Furthermore, our aim is to interpret density as a proxy for how policies might connect households to water infrastructure and consumption patterns. Density in a networked rural landscape is a more meaningful indicator for policy design than the broad, somewhat arbitrary partitions generated by k-means. DBSCAN offers us that density-driven lens. The results can be consulted in the “Pollenca” portal of this website.
How can we estimate the water consumption of houses that, in official terms, do not even exist?
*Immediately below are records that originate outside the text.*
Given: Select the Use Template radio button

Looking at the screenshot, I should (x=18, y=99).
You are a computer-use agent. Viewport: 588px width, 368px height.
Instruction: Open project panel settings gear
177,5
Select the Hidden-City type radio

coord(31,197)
That is the paradox we are trying to confront.
Rural houses in Mallorca are not connected to the potable water network—neither to the municipal system nor to private providers. They depend on their own water wells, cisterns, tanks, or other improvised systems. These sources of water are often as irregular as the houses themselves. And yet, every summer, pools are filled, gardens are watered, and thousands of visitors stay in these properties as tourist rentals. Despite this, no one has ever answered how much water these houses actually use, nor how this hidden consumption compares to the officially measured supply of the municipality—the “visible city,” the one that is connected. Our aim is to predict, at least as a proxy, the water consumption of houses located on rural land.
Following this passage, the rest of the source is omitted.